South-west of Avebury is Hakpen Hill, where there once stood two concentric ellipses of stones. A straight avenue is said to have run from these in a north-westerly direction. Whether these three monuments near Avebury have any connection with one another and, if so, what this connection is, is unknown.
There are many other circles in England, but we have only space to mention briefly some of the more important. At Rollright, in Oxfordshire, there is a circle 100 feet in diameter with a tall menhir 50 yards to the north-east. Derbyshire possesses a famous monument, that of Arbor Low, where a circle is surrounded by a rampart and ditch, while that of Stanton Drew in Somerset consists of a great circle A and two smaller circles B and C. The line joining the centres of B and A passes through a menhir called Hauptville’s Quoit away to the north-east, while that which joins the centres of C and A cuts a group of three menhirs called The Cove, lying to the south-west.
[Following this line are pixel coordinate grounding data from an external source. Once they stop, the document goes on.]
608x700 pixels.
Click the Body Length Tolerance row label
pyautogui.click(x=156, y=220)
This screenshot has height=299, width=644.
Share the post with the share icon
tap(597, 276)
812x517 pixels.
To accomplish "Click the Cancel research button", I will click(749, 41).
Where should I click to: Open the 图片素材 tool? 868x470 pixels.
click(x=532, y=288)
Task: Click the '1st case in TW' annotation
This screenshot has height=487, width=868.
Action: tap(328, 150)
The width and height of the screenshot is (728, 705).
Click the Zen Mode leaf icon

In Cumberland there are several circles. One of these, 330 feet in diameter with an outstanding menhir, is known as “Long Meg and her Daughters.” Another, the Mayborough Circle, is of much the same size, but consists of a tall monolith in the centre of a rampart formed entirely of rather small water-worn stones. A similar circle not far from this is known as King Arthur’s Round Table; here, however, there is no monolith. Near Keswick there is a finely preserved circle, and at Shap there seems to have existed a large circle with an avenue of stones running for over a mile to the north.
Cornwall possesses a number of fine monuments. The most celebrated is the Dance Maen Circle, which is 76 feet in diameter and has two monoliths to the north-east, out of sight of the circle, but stated to be in a straight line with its centre. Local tradition calls the circle “The Merry Maidens,” and has it that the stones are girls turned into stones for dancing on Sunday: the two monoliths are called the Pipers. The three circles known as the Hurlers lie close together with their centres nearly in a straight line in the direction N.N.E. by S.S.W. At Boscawen-un, near Penzance, is a circle called the Nine Maidens, and two circles near Tregeseal have the same name. Another well-known circle in Cornwall is called the Stripple Stones: the circle stands on a platform of earth surrounded by a ditch, outside which is a rampart. In the centre is a menhir 12 feet in height.